Uno degli elementi più straordinari di Pinocchio è il suo linguaggio. Collodi non scriveva in un italiano artificiale e scolastico, ma utilizzava una prosa vivace, ricca di espressioni popolari e toscanismi. Il suo stile è brillante, ironico e spesso sarcastico, con frequenti strizzate d’occhio al lettore adulto. Questa scelta stilistica rende Pinocchio un’opera estremamente moderna, capace di intrattenere sia i bambini, che ne apprezzano le avventure e i colpi di scena, sia gli adulti, che ne colgono i doppi sensi e la critica sociale.

Dopo la pubblicazione in volume nel 1883, Le avventure di Pinocchio ebbe un successo sempre crescente, tanto da essere tradotto in circa 192 lingue e dialetti. Oggi è il libro italiano più tradotto al mondo, secondo solo alla Divina Commedia.

La fortuna di Pinocchio è stata inoltre notevolmente amplificata dalle numerose trasposizioni cinematografiche. Il film d’animazione di Walt Disney del 1940, pur semplificando la trama e addolcendo i toni, ha reso il burattino celebre a livello globale. Versioni più recenti, come il Pinocchio di Matteo Garrone (2019) e l’interpretazione in stop-motion di Guillermo del Toro (2022), hanno invece recuperato e fatto tesoro del lato più oscuro e profondo della fiaba.

Pinocchio ha ispirato artisti, scrittori e filosofi. Benedetto Croce vedeva in lui una metafora dell’umanità stessa, mentre Italo Calvino lo definì “il solo grande libro della letteratura italiana dell’Ottocento”.

Perché Pinocchio parla ancora a tutti noi

Oltre un secolo dopo la sua nascita, Pinocchio continua a essere un personaggio vivo, capace di emozionare e far riflettere. La sua storia è universale perché parla della fragilità umana, della lotta tra il desiderio e il dovere e della ricerca della verità in un mondo pieno di illusioni.

Collodi, forse senza volerlo, ha creato un’opera che trascende il genere della letteratura infantile.
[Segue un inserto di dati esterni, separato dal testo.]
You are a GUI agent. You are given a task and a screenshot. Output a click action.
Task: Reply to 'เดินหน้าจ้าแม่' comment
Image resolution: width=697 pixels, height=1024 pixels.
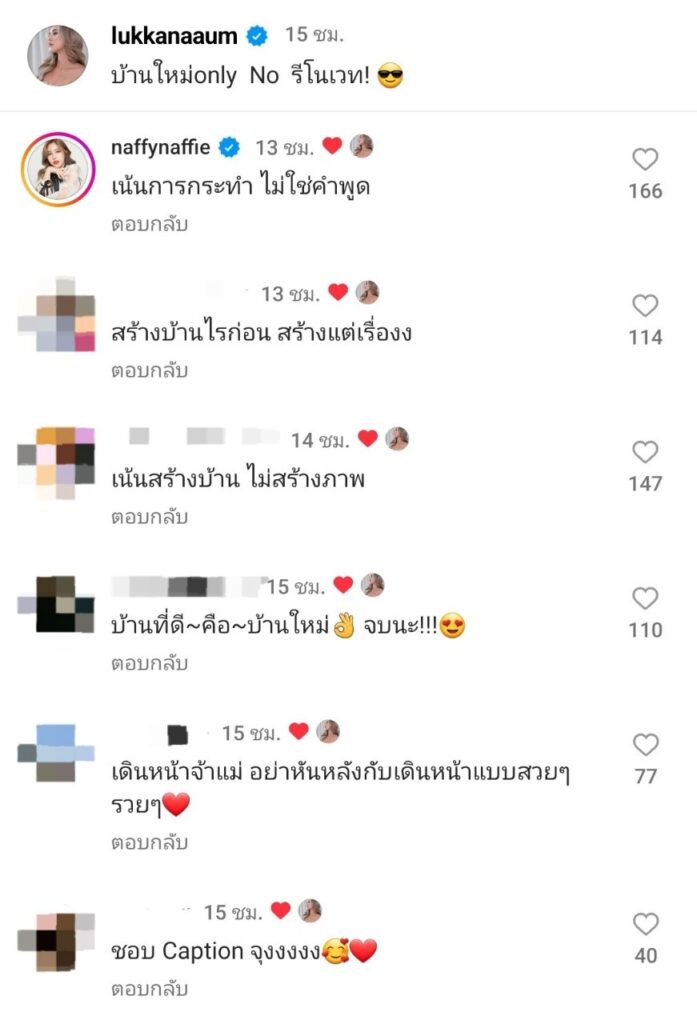click(x=150, y=842)
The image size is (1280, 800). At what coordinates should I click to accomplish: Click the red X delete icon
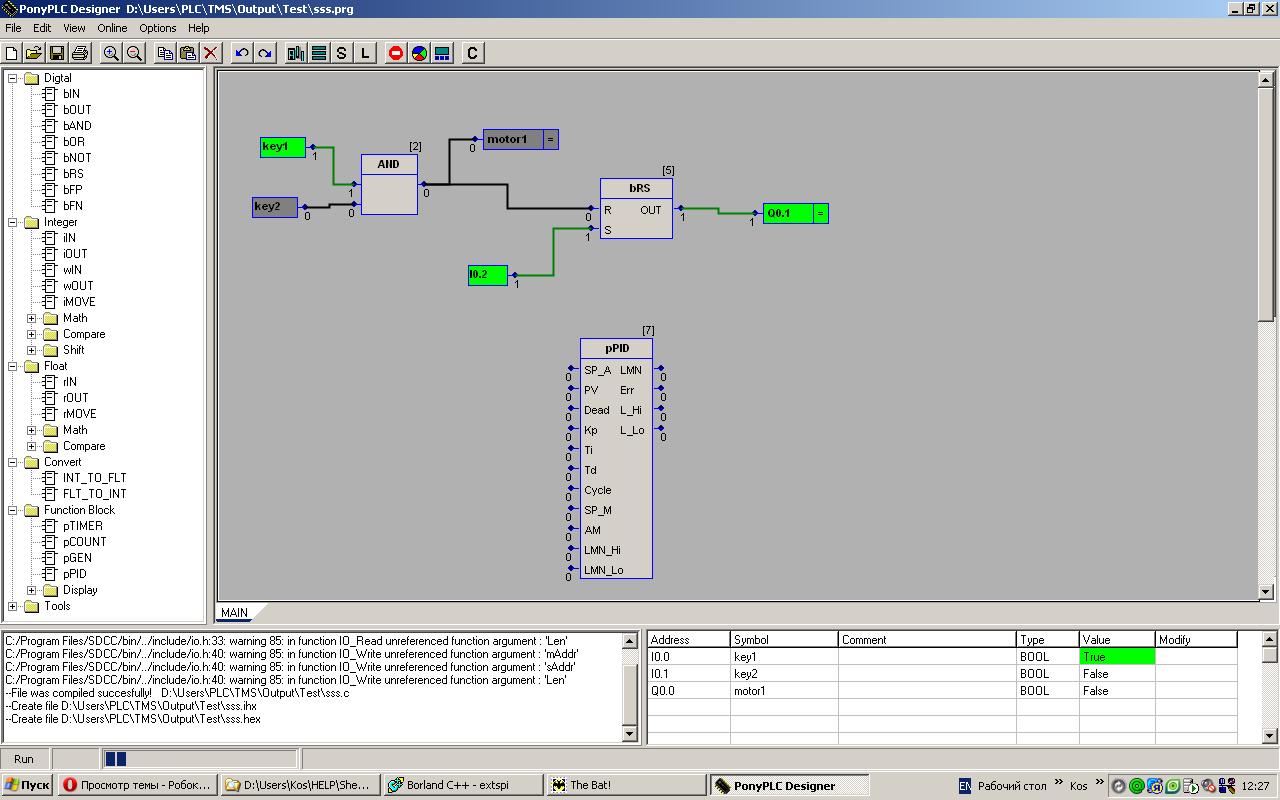click(211, 53)
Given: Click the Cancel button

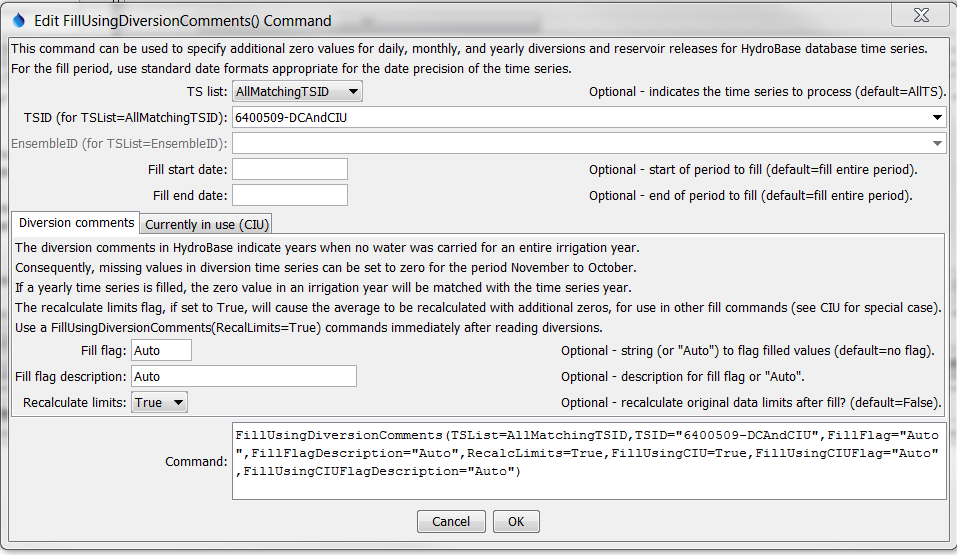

Pinocchio in effetti non è solo un burattino che sogna di diventare un bambino: è l’emblema di ogni individuo in cammino verso la maturità, tra cadute, inganni e scoperte. E, in fondo, chi di noi non è stato, almeno una volta, un Pinocchio?

Riferimenti

Calvino, I. Introduzione a Le avventure di Pinocchio. 1983. Mondadori.

Collodi, C. Le avventure di Pinocchio. 1883. Feltrinelli.

Gatto, A. Carlo Collodi e il suo burattino. 2019. Laterza.

Manganelli, G. Pinocchio: un libro parallelo. 2002. Adelphi.

Marchese, R. Collodi e il Risorgimento: l’impegno politico dello scrittore di Pinocchio. 15 mar 2021. Treccani.

Polito, M. Le simbologie nascoste in Pinocchio. 10 nov 2023. National Geographic Storica.